6. The learned counsel for the petitioner submitted that the Tribunal

erred in passing the direction that the suspension period had automatically

come to an end on 24.04.2012 and that the respondent No.1 was deemed to

have been reinstated w.e.f. 25.04.2012. He submitted that the Tribunal

ignored the proviso to the said Rule which permitted the continuance of the

period of suspension even beyond the period of one year on the

recommendations of the Central Ministry's Review Committee. However,

on a pointed question as to whether the Central Ministry's Review

Committee had in fact continued the period of suspension on or before

24.04.2012, the learned counsel for the petitioner submitted that this was

not so. He submitted that no opportunity was given to the petitioner to seek

the extension of the suspension period from the Central Ministry's Review

Committee. We find that this argument is untenable because of the fact that

any extension of the suspension period had to be sought and granted prior

to the expiry of the period of one year from the date on which the said

officer was suspended. If that did not happen, the suspension would

automatically come to an end on the date on which the period of one year

expired. In this case, the period of one year expired on 24.04.2012.

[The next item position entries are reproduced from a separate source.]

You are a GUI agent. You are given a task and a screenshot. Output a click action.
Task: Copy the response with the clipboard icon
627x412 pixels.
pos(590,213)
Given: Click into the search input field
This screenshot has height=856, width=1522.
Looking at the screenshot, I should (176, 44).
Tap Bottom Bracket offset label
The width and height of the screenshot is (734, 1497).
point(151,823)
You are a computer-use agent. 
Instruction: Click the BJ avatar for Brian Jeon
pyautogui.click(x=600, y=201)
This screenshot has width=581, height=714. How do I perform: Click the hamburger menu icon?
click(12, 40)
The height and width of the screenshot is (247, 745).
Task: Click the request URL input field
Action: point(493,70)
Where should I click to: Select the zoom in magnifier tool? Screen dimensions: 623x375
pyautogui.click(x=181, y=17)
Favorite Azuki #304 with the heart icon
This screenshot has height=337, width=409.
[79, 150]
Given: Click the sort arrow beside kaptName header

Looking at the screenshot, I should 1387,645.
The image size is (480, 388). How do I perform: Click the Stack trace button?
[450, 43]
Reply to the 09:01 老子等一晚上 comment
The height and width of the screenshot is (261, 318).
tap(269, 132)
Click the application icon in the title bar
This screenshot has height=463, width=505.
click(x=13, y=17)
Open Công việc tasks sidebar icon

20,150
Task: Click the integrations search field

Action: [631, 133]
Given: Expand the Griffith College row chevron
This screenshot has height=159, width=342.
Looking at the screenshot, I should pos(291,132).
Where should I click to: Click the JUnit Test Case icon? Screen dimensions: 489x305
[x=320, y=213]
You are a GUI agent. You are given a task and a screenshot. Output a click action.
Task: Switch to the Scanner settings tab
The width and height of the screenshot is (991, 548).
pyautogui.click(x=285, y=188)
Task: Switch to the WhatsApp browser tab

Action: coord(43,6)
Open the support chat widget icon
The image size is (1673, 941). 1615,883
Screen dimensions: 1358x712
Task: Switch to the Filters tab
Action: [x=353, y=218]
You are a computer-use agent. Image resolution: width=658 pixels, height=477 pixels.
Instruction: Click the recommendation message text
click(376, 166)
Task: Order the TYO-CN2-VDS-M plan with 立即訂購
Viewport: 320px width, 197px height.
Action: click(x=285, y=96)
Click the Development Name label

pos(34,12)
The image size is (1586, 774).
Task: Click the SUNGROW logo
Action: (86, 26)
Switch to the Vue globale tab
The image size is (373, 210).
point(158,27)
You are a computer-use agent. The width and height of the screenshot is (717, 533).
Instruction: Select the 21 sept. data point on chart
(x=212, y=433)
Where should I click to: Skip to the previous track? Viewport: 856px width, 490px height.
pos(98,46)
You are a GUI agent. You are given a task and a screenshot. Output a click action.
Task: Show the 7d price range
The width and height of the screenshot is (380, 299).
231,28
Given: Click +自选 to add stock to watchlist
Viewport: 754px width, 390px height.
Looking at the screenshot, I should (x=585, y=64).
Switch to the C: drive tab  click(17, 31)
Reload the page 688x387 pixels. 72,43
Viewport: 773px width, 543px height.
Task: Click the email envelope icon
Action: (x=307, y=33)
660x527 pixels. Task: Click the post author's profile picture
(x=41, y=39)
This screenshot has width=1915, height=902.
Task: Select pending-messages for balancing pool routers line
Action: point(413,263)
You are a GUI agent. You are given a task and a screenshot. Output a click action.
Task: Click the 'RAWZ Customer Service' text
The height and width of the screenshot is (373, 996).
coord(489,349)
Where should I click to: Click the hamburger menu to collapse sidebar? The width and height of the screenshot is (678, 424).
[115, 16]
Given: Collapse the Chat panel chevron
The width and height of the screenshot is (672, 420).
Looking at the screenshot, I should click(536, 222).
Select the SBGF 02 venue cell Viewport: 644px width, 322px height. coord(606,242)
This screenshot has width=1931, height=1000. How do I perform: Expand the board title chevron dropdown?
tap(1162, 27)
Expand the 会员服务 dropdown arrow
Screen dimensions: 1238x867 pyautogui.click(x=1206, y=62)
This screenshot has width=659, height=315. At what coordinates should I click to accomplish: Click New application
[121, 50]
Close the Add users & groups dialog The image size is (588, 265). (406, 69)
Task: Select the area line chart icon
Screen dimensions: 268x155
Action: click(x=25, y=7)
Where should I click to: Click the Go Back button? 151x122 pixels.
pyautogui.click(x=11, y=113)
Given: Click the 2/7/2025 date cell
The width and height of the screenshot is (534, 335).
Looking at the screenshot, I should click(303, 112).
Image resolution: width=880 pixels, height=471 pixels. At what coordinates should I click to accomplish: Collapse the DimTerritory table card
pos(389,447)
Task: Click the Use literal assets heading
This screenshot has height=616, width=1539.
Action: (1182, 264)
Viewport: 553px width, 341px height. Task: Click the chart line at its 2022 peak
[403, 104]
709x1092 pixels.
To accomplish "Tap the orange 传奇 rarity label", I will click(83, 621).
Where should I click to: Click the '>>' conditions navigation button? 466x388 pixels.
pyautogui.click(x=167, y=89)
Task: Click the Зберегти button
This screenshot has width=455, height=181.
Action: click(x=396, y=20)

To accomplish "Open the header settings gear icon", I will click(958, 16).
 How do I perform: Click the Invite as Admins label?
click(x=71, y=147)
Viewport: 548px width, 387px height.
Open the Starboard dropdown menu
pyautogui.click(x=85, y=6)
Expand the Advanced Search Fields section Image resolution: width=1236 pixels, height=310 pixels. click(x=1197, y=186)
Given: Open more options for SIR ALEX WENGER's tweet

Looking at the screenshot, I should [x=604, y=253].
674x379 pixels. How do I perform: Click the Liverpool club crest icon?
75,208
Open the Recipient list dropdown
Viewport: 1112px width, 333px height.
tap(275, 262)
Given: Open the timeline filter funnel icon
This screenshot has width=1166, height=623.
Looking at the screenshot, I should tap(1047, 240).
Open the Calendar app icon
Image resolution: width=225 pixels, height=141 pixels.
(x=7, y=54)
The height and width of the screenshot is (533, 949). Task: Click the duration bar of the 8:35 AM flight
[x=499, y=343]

7. As such, the Tribunal has correctly arrived at the conclusion that the

suspension period of the respondent No.1 came to an end automatically on

24.04.2012 in view of Rule 3(1B). Consequently, the Tribunal was also

right in stating that the respondent No.1 was deemed to have been

reinstated w.e.f. 25.04.2.012. In this case, the facts indicate that the proviso

was not at all triggered and therefore, the learned counsel for the petitioner

cannot take advantage of the proviso when in fact there was no

recommendation of the Central Ministry's Review Committee for

extending the period of suspension beyond the period of one year.

8. In view of the foregoing circumstances, the writ petition has no merit

and the same is dismissed with no order as to costs.